— Exercise aim —
Look in the data below for the line that contains "Click the April". Copy that line and the remaining lines exactly.

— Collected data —
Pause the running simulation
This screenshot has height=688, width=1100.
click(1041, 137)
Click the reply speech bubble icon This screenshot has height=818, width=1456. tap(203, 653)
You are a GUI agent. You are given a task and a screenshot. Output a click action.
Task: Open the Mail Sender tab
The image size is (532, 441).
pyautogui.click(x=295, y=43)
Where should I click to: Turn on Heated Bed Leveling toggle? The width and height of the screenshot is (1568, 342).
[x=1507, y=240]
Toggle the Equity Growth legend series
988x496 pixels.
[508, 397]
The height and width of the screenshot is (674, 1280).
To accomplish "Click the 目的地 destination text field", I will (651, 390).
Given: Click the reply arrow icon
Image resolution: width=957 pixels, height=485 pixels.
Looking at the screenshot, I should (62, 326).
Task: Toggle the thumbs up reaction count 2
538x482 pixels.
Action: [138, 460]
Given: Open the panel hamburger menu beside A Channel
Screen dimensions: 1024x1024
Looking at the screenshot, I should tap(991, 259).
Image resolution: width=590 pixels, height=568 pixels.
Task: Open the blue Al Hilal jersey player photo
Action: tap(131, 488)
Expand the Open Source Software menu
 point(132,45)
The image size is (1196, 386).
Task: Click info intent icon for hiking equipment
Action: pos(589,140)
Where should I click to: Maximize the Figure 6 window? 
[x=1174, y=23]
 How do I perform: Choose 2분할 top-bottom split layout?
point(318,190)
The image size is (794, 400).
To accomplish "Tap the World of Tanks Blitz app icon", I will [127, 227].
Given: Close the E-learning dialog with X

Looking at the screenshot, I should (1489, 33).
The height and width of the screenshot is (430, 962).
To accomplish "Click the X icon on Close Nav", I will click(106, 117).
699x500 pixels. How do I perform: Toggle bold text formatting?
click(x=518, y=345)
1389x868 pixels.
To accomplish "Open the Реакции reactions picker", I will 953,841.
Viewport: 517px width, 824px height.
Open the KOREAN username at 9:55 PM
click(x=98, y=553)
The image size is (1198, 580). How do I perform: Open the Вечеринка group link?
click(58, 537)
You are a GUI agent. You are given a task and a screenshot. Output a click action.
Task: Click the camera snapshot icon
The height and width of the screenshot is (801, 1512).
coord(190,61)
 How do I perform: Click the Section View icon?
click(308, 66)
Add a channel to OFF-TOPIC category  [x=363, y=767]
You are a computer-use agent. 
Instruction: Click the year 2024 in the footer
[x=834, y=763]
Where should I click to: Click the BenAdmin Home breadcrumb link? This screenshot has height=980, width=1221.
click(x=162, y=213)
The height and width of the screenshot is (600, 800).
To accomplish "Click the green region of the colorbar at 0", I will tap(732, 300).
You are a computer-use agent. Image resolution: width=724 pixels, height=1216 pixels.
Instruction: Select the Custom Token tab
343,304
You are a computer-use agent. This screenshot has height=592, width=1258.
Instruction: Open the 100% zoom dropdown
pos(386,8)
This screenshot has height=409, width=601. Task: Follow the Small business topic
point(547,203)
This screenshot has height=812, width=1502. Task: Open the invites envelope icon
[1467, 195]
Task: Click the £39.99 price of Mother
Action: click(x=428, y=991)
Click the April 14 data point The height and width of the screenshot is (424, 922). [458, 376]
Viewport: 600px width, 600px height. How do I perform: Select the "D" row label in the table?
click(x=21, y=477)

— Reply —
Click the April 14 data point The height and width of the screenshot is (424, 922). [458, 376]
Viewport: 600px width, 600px height. How do I perform: Select the "D" row label in the table?
click(x=21, y=477)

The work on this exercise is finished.